- Born: Arthur William Rowe September 26, 1923 Los Angeles, California, U.S.
- Died: August 8, 1998 (aged 74) Beverly Hills, California, U.S.
- Occupations: Screenwriter, television producer
- Years active: 1952–1984
- Notable work: Fantasy Island The Bionic Woman The Magnificent Seven Ride!
- Spouse: Gloria Rowe ​ ​(m. 1955; died 1998)​

= Arthur Rowe (screenwriter) =

American screenwriter and television producer (1923–1998)

Arthur William Rowe (September 26, 1923 – August 8, 1998) was an American screenwriter and television producer.

==Early life==
Arthur Rowe was born and raised in Los Angeles, California. Rowe served in the South Pacific during World War II with the U.S. Marine Corps. Following his discharge, he began his writing career by penning comedy bits for the network radio shows of Eddie Cantor and Jack Benny.

==Career==
Rowe spent most of his career in the entertainment industry writing for several television series including The Bionic Woman, The Six Million Dollar Man and Gunsmoke. He also penned three screenplays; Zeppelin (1971), The Magnificent Seven Ride! (1972) and Land of the Minotaur (1976). He served as producer of the iconic TV series Fantasy Island, having produced 137 episodes and writing 13 of them.

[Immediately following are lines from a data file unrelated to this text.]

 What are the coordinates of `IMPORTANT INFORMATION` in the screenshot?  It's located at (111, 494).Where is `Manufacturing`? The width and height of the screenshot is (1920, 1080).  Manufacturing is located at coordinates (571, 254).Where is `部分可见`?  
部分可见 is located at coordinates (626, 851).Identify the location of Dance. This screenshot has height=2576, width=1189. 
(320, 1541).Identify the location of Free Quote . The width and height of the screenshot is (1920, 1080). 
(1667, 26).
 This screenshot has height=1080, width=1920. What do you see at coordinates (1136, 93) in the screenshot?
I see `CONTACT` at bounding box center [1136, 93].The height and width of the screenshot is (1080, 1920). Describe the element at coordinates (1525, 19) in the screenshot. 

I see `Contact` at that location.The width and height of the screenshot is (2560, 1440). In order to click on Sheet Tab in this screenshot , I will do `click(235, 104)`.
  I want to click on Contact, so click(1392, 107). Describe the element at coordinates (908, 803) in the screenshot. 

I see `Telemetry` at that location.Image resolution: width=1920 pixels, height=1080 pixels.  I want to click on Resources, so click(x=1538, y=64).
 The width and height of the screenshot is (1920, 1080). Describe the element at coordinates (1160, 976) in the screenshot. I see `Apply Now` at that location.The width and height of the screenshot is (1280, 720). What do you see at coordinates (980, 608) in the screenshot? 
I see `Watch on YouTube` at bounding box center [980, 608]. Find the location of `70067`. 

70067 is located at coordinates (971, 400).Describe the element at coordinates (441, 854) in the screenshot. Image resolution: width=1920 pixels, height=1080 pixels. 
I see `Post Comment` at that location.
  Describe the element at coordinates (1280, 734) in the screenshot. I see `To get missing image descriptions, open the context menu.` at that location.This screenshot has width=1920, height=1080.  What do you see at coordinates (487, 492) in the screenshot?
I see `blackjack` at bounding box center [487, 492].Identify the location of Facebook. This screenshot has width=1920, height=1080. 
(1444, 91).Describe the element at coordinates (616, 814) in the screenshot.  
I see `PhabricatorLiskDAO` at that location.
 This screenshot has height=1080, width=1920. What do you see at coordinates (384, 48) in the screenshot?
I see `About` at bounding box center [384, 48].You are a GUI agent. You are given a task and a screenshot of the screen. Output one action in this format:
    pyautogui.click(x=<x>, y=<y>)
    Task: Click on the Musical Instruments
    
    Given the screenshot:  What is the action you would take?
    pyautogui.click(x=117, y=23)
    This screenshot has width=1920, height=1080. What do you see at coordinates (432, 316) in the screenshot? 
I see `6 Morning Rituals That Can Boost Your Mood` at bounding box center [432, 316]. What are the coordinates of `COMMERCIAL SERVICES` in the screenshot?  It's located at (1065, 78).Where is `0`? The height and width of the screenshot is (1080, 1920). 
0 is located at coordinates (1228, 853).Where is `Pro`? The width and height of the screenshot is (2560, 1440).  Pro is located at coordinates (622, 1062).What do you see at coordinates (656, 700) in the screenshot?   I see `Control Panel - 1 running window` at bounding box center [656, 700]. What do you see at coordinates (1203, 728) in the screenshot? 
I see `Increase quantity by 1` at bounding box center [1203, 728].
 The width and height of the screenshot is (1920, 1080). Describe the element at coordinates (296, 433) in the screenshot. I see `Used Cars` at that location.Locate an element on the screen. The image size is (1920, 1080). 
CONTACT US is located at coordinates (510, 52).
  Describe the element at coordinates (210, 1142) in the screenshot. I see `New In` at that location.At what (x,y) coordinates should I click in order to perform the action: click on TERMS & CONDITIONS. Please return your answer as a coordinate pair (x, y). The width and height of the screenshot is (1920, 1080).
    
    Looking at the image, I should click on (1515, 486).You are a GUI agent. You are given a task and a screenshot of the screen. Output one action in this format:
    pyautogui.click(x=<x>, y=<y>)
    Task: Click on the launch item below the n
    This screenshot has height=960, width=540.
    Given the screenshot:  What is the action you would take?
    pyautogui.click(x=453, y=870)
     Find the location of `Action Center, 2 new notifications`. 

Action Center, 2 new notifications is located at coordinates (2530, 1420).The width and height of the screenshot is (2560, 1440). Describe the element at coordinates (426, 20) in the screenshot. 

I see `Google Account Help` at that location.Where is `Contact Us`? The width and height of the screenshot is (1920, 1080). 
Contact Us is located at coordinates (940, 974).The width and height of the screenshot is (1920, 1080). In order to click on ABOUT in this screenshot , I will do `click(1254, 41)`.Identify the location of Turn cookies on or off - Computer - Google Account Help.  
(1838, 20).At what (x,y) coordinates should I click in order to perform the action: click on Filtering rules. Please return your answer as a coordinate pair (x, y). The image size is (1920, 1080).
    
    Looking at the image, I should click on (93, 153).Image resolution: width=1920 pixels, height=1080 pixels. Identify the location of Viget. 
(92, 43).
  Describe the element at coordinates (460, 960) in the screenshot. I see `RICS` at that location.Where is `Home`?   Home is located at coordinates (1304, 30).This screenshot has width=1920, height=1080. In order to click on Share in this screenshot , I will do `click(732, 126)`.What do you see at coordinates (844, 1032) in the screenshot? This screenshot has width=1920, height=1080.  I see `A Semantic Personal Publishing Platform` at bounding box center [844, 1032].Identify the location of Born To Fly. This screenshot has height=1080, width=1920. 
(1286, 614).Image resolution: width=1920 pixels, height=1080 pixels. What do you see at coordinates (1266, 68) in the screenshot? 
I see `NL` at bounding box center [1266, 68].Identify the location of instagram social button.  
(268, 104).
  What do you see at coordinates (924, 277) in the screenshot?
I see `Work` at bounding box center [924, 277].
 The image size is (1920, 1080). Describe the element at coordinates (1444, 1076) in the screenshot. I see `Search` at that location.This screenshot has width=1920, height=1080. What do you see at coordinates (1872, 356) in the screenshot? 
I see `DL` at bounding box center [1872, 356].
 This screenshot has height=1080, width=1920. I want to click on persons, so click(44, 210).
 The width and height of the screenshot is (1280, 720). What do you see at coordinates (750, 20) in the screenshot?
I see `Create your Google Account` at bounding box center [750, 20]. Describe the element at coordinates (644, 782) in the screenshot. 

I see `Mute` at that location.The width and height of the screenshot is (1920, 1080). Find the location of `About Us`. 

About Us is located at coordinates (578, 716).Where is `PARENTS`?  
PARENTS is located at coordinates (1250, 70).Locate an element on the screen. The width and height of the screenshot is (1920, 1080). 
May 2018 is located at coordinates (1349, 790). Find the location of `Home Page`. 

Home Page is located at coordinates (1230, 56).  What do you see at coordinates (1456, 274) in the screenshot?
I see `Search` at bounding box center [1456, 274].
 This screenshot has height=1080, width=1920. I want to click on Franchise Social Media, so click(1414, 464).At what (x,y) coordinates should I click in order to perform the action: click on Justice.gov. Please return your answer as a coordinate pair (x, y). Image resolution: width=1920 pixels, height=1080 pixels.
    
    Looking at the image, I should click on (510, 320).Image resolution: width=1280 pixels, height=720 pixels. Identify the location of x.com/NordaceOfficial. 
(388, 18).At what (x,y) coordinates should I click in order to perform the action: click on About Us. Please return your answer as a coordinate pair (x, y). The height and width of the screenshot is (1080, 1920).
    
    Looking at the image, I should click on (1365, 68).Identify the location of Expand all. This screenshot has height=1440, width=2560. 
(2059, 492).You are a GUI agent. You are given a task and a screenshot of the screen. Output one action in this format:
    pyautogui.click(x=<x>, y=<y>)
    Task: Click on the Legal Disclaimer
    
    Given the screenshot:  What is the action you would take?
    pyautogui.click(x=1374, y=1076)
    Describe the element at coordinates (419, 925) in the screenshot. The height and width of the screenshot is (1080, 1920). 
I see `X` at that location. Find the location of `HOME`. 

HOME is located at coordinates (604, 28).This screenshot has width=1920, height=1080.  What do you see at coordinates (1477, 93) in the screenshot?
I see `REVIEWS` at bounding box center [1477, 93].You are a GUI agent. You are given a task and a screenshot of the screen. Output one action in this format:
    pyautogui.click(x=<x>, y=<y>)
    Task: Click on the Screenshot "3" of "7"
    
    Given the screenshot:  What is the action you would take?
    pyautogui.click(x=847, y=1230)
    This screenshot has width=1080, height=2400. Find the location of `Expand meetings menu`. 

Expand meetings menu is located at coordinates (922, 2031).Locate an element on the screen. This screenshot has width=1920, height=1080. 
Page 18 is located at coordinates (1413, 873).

Rowe also wrote teleplays for The Big Valley (ABC, 1965–69), Kolchak: The Night Stalker (ABC, 1974–75) and Switch (CBS, 1975–78).

==Death==
Following a lengthy illness, Rowe died in his home in Beverly Hills on August 8, 1998, at the age of 74. His wife of 42 years, Gloria, passed in March of the same year. He was survived by his daughter, Laure, and his son, Gordon. He had four grandchildren, a sister and a brother.